#### WORK INSTRUCTION
All lines in the data bearing the string "will" should be identified and copied.

#### Data entries
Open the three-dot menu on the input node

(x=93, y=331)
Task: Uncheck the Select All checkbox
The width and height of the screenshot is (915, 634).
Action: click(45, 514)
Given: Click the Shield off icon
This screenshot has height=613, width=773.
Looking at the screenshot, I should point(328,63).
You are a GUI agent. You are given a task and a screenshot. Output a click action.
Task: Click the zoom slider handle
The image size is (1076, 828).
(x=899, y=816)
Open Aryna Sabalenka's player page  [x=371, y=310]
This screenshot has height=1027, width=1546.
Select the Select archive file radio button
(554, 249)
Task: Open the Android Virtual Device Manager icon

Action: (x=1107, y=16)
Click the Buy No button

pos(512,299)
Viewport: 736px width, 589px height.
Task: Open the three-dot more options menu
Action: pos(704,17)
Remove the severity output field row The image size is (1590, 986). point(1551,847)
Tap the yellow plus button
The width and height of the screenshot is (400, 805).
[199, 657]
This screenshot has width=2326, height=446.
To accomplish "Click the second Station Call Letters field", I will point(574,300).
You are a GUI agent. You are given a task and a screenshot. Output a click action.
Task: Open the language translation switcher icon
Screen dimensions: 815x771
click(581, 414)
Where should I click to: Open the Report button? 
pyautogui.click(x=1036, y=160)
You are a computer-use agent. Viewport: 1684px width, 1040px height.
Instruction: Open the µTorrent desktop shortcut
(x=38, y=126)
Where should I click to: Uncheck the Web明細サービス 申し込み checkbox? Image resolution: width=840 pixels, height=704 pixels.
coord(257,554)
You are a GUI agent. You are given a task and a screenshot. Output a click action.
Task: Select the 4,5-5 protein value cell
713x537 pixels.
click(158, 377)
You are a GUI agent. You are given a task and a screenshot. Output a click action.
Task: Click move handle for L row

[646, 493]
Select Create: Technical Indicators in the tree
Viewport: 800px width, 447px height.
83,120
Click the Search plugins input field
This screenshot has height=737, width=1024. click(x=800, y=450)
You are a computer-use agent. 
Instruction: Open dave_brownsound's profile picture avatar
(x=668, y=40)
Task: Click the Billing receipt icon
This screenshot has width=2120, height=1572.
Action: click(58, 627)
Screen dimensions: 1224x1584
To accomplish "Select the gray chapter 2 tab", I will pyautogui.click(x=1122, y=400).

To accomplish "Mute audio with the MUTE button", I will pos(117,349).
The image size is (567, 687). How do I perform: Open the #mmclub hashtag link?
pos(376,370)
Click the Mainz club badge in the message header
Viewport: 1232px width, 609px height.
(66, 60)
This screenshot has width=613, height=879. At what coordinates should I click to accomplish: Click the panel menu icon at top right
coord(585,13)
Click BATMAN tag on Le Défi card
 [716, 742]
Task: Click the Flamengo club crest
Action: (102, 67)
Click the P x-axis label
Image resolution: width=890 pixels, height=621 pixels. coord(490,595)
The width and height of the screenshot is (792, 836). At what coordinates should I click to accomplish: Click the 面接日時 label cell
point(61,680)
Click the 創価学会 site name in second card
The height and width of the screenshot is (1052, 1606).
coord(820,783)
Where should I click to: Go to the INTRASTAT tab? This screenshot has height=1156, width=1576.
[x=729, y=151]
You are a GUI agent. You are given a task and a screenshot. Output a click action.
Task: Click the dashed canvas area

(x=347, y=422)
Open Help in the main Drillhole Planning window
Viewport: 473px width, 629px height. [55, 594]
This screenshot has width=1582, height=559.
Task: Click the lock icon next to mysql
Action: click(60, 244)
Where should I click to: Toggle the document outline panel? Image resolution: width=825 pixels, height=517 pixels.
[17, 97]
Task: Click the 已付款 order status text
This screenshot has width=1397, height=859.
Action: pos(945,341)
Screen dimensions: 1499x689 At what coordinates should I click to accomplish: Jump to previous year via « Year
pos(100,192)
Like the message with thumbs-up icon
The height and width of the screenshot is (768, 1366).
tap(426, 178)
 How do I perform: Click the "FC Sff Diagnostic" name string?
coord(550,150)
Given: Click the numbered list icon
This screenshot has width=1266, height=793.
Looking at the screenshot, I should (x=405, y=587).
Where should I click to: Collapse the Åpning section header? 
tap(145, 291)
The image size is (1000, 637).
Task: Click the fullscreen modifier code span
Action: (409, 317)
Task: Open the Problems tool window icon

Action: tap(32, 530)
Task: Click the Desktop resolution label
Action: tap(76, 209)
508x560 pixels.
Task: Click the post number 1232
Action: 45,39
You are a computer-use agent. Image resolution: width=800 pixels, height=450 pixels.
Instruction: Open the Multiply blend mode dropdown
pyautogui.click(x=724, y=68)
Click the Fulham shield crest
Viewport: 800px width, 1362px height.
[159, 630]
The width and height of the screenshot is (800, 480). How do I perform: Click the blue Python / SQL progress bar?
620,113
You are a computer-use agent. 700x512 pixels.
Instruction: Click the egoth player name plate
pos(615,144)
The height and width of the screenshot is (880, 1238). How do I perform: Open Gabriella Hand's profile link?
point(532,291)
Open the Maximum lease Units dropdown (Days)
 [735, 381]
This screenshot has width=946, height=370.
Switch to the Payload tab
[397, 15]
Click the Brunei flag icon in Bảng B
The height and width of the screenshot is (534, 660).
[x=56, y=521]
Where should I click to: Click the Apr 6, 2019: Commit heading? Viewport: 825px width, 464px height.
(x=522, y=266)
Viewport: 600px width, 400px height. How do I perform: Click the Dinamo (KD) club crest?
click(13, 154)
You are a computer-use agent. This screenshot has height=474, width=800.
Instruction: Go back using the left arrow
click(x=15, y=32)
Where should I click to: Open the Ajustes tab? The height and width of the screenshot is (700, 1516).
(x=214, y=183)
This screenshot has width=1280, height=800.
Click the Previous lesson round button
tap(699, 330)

#### SOLUTION
To accomplish "Click the second Station Call Letters field", I will point(574,300).
To accomplish "Select the gray chapter 2 tab", I will pyautogui.click(x=1122, y=400).
To accomplish "Mute audio with the MUTE button", I will pos(117,349).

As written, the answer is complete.